Cassidy (R-LA) from Senate floor on Saints-Rams game: "What happened in my belief and the belief of many was the most blatant and consequential blown call in NFL history." pic.twitter.com/rbWJQtx0ny
— Craig Caplan (@CraigCaplan) January 25, 2019
Was it weird that Senator Bill Cassidy called the fans watching the NFC title game a bunch of drunks? Sure! Was it reminiscent of Jonah Ryan rallying against school lunches in Season 6 of Veep? Kinda! Will Congress actually do anything to affect the outcome of a game played five days ago? Nope!
Cassidy’s speech came hours before President Trump announced he’d end the longest shutdown in American history for three weeks time. On this same day, a major airport in one of the largest cities in the world briefly grounded its departing flights due to a shortage of federally paid air traffic controllers.
Needless to say, there’s a lot going on right now ... and we’re talking about football! Not even in the cutesy “I’d like to make a resolution honoring the Clemson Tigers for winning a national championship” way, either.
Cassidy starts his argument with some lip service to the shutdown, but this presentation is all about one thing — football. He cites Hulk Hogan, yet cannot name any of the players involved in the controversial play aside from Drew Brees. This is doubly impressive because he has a giant, blown-up picture of the play in which Tommylee Lewis’ “LEWIS” nameplate is clearly visible.

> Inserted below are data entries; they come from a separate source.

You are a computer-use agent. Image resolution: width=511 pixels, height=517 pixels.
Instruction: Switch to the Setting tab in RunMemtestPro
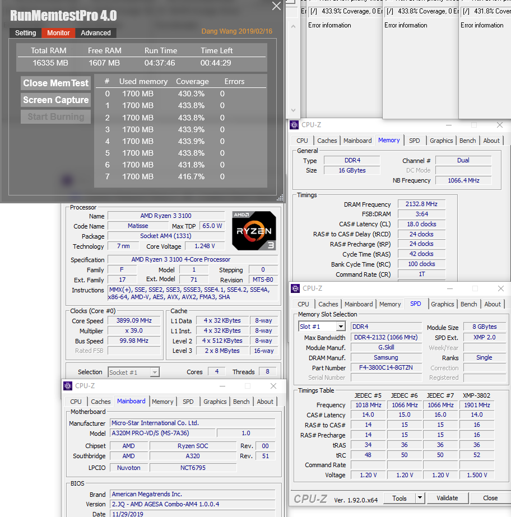[x=25, y=33]
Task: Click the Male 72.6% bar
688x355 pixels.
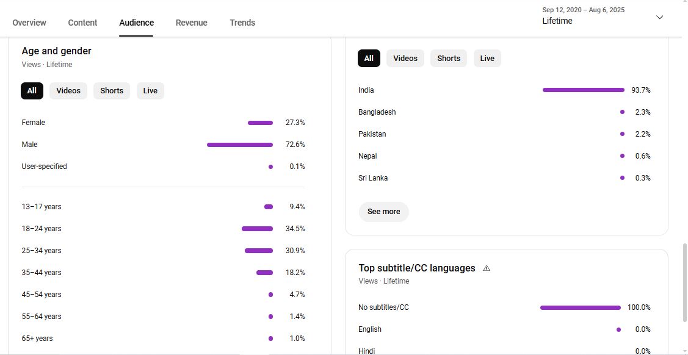Action: pos(239,145)
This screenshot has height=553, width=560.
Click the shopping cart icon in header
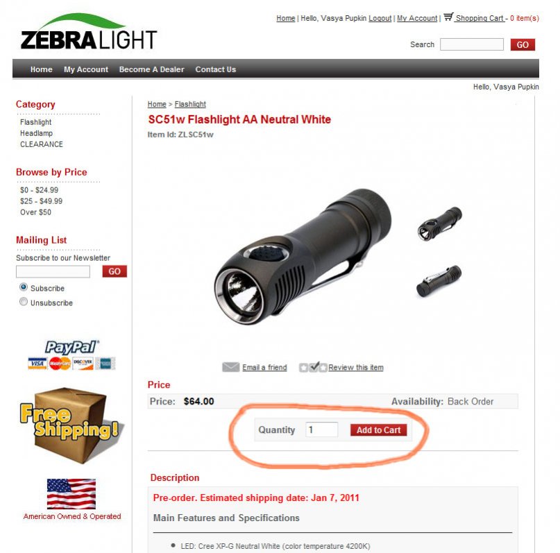point(448,17)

He brings up “the integrity of the game,” which, somewhere in New York City, silently made Roger Goodell perk up and nod silently to himself. He suggests the referee who missed the call may have been biased because he lives in California, a state that wasn’t home to the Rams between the years of 1995 and 2015. He admits he doesn’t actually know how officiating crews are assigned to playoff games — a Google search that takes literally eight seconds to complete.

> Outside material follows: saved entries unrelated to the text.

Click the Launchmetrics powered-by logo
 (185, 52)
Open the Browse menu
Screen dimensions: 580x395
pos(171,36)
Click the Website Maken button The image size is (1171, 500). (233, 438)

This is a man who does. not. give. a. shit. about. football, yet here he is campaigning to an empty Senate to score the cheapest of cheap political points at a time where there were simultaneously bigger fish to fry and nothing, really, to do. He knows there’s nothing meaningful the U.S. Government is going to do to reverse one blown call in an NFL playoff game, but he’s still going to be able to tell voters “hell, I tried” when he’s rubbing elbows with voters in Metairie.

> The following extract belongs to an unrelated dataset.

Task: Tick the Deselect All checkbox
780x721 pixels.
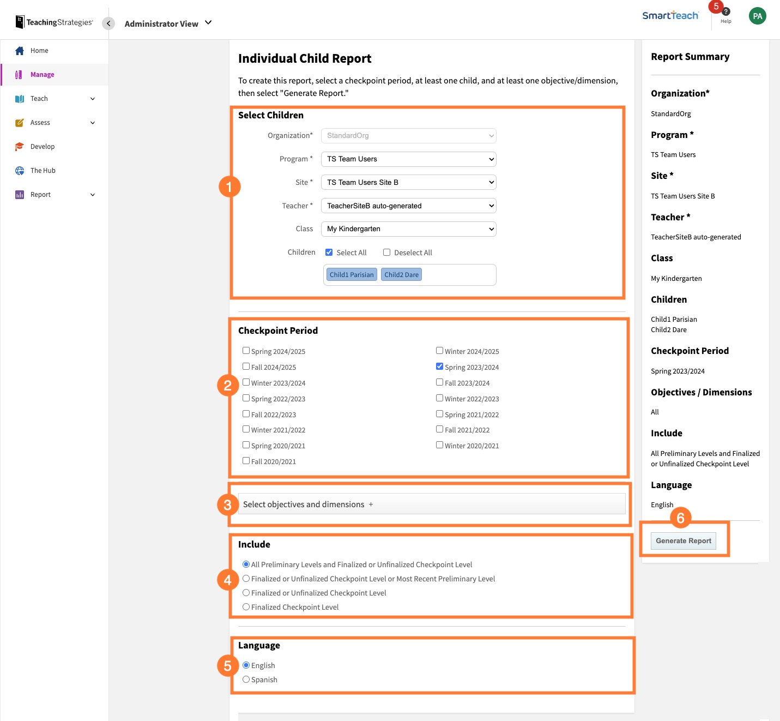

It’s dumb and brilliant at the same time, a speech Cassidy can pull out at LSU tailgates and stick in the face of every opponent he’d like to hear say “well, he’s not all bad.” With the news of Trump’s decision to temporarily halt the shutdown, it’ll be lost to the ever-churning news cycle but remain in Cassidy’s archives, waiting for the right time to resurface. Just don’t confuse his argument for actual caring. And don’t think this will lead anywhere but to campaign ads in the New Orleans television market come October 2020.
“Bill Cassidy: standing up for Louisianans. Especially Drew Brees and that other guy. You know, the one who got hit. I want to say Tommy Lee Jones?”